Here's a network promo for the series from 1978.

4 Comments:

At 9:33 PM, Blogger Unknown said...

This list sucks. I can think of 45 shows better than these.

Actually I probably won't have many opinions as you count down your list. I don't watch TV. I read books.

 
At 11:46 PM, Anonymous Anonymous said...

If you've got Rockford, you had better have Maverick!

 
At 8:07 AM, Blogger Dave Levenhagen said...
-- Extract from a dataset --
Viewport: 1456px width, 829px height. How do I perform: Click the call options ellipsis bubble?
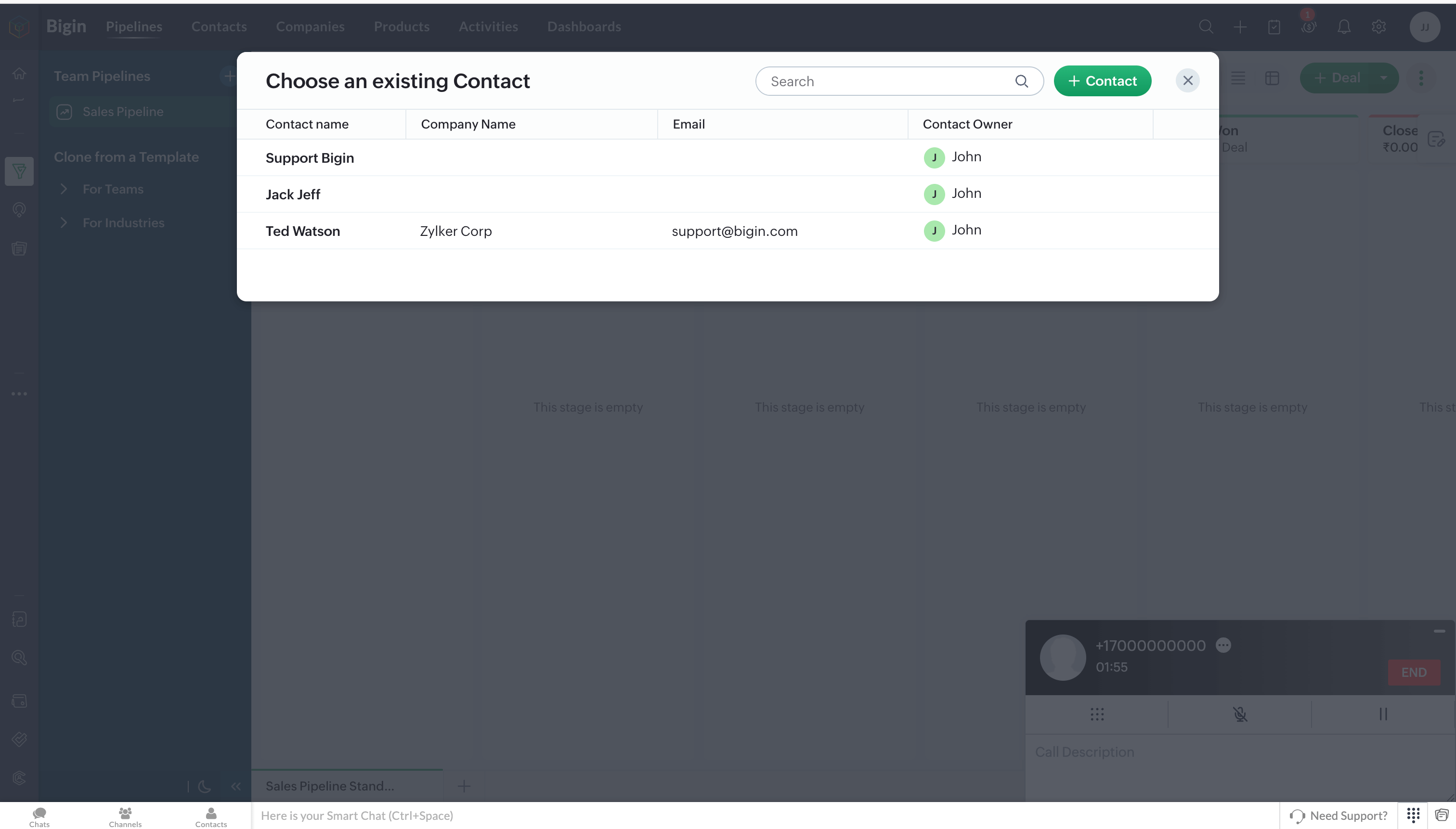point(1223,645)
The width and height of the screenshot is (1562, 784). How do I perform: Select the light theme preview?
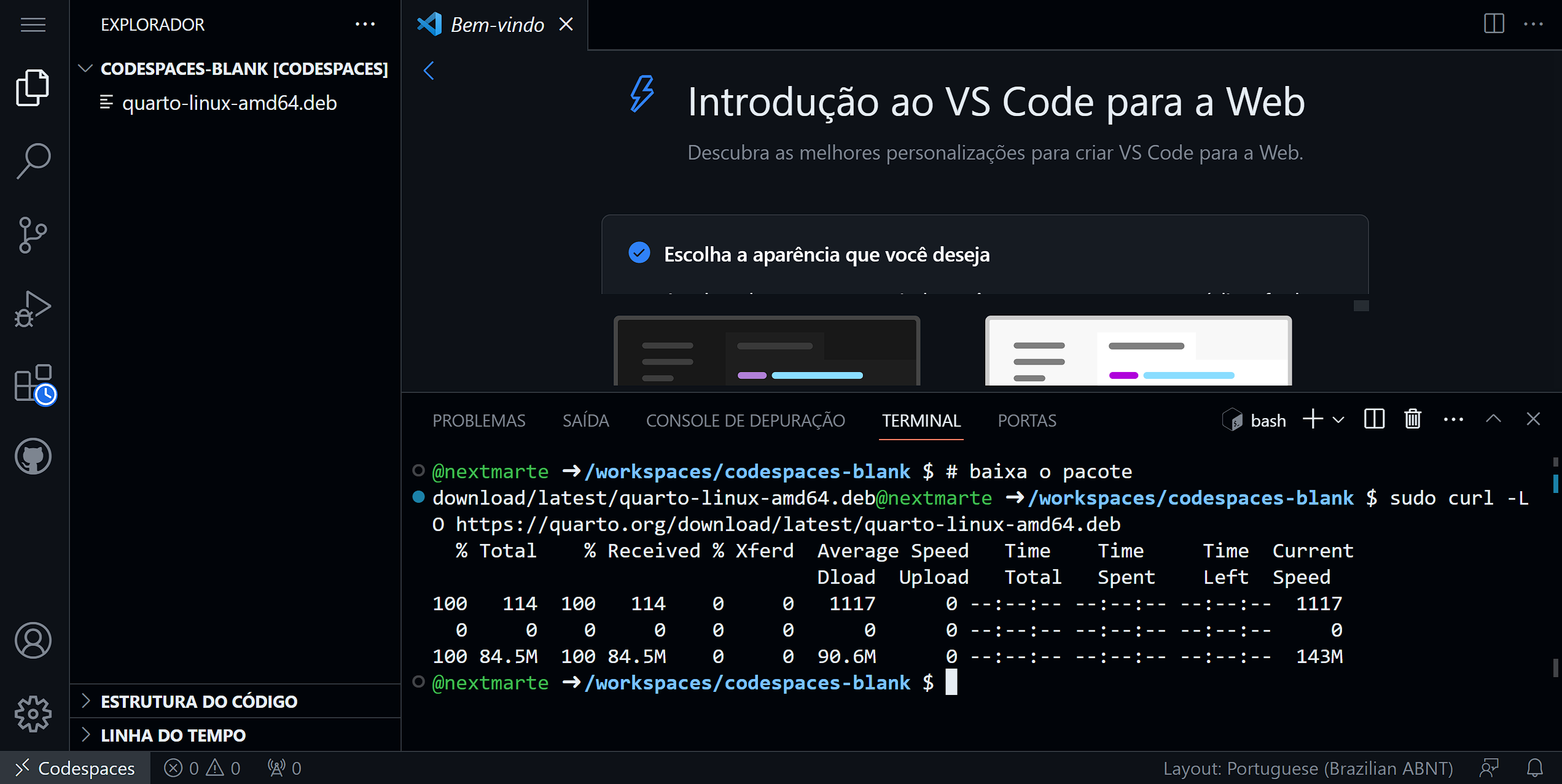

It sounds like you are simultaneously compiling a list of the best TV show theme songs. It's a tough call, but for my money, the best TV song is "Believe It Or Not" by Joey Scarbury - the theme to "The Greatest American Hero" - a show that is probably not on your list of the top 50, but one I certainly enjoyed as a kid. The song did spend two weeks at #2 on the Top 40 list.

 
At 8:49 AM, Blogger CM said...

Unfortunately, all I can remember about "The Greatest American Hero" IS the theme song. No, that's not true. I remember that Robert Culp was in it, that the hero had awesome curly hair, and that he kept flying into things. He wasn't very good at being a superhero. Now that I think about it, the movie "Hancock" kind of ripped that show off.

I always loved "Maverick" until I saw in the theater how much better it could have been with Mel Gibson.